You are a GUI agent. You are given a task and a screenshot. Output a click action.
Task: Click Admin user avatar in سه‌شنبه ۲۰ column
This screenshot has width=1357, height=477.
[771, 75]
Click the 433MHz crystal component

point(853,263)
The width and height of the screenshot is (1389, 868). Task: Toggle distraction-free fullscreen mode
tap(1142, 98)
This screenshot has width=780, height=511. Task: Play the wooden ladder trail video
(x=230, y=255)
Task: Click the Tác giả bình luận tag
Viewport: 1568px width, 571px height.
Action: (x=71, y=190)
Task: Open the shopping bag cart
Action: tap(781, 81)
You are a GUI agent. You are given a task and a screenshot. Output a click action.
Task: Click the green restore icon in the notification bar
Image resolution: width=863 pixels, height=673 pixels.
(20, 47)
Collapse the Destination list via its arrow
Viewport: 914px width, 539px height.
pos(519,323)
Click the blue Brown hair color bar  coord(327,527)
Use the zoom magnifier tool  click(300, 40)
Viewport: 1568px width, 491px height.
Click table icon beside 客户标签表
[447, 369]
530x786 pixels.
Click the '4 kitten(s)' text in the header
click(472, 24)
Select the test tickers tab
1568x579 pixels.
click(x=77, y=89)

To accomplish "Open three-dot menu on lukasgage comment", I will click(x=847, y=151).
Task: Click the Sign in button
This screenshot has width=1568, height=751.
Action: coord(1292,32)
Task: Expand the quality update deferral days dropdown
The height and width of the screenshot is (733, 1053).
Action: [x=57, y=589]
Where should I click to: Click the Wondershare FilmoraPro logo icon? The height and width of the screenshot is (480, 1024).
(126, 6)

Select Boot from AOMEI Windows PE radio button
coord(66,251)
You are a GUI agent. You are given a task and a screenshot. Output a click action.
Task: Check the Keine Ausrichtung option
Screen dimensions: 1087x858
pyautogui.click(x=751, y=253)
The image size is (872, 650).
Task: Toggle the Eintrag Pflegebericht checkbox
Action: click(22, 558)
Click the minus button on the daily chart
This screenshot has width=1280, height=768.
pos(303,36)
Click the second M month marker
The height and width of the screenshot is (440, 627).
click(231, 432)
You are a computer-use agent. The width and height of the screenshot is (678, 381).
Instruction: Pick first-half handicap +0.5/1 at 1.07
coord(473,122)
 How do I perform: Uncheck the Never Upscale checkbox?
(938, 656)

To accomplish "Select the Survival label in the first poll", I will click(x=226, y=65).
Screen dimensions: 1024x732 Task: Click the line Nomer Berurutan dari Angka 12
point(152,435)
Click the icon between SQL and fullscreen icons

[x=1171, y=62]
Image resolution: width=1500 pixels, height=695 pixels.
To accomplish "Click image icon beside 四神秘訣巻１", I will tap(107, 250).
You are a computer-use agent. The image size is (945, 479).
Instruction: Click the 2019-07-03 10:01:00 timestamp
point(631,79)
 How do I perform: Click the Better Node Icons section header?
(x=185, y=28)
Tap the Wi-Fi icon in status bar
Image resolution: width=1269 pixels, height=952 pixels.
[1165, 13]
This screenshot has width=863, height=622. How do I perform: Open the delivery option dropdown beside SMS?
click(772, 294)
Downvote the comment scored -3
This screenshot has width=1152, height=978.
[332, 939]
————
For each line of the entries that contains the word "will", make a copy.

▶ [RESULT FOR THIS TASK]:
To accomplish "Open three-dot menu on lukasgage comment", I will click(x=847, y=151).
To accomplish "Select the Survival label in the first poll", I will click(x=226, y=65).
To accomplish "Click image icon beside 四神秘訣巻１", I will tap(107, 250).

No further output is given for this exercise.